What top employees want and what their employers think they want are often two different things, according to a recent survey by Watson Wyatt (www.watsonsyatt.com). The Washington, D.C.-based human resources consulting firm asked 410 North American companies and 3,600 of their top performers to name the perks most likely to keep them happy.

“There is a gap between what employers think is important for attracting high-performing employees and what those employees think,” says Rick Beal, an architect of the study. “Financial reward is not the number-one motivator. These people are more motivated by things that help enrich their career.”

The three most prized non-monetary perks were advancement opportunities (76 percent), flexible work schedules (73 percent), and opportunities to learn new skills (68 percent).

“One of the things we've looked at for years is the perception of whether performance or merit pay works. Most companies say they are tired of differentiating performance,” says Beal. “But employees say performance rewards work for them.”

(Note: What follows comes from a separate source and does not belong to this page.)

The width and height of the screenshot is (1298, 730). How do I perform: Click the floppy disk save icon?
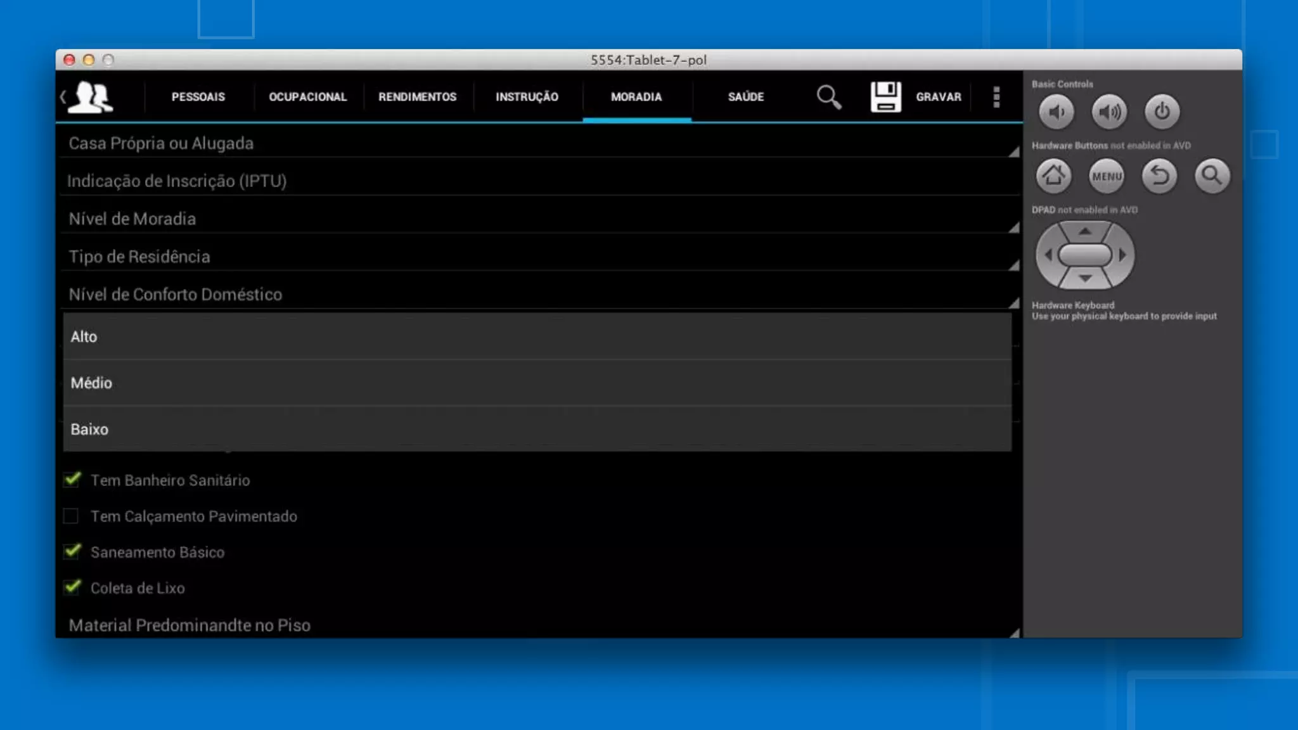pyautogui.click(x=885, y=97)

However, only 24 percent of respondents said that they view rewards as a means of engaging workers to improve performance. This is a mistake, says Beal. “Notwithstanding the current slowdown, the tight labor market demands that employers be more aggressive and creative with their rewards.”

However, “this isn't an either/or situation,” says David Hosrichter, partner and Midwest leader for Unifi (www.unifi.com). The $1 billion human resources division of PricewaterhouseCoopers in Atlanta recently surveyed top dot-com employees and found a preference for a balanced compensation package. “High performers don't just want money, learning opportunities, or whatever. The truth is, they want it all.”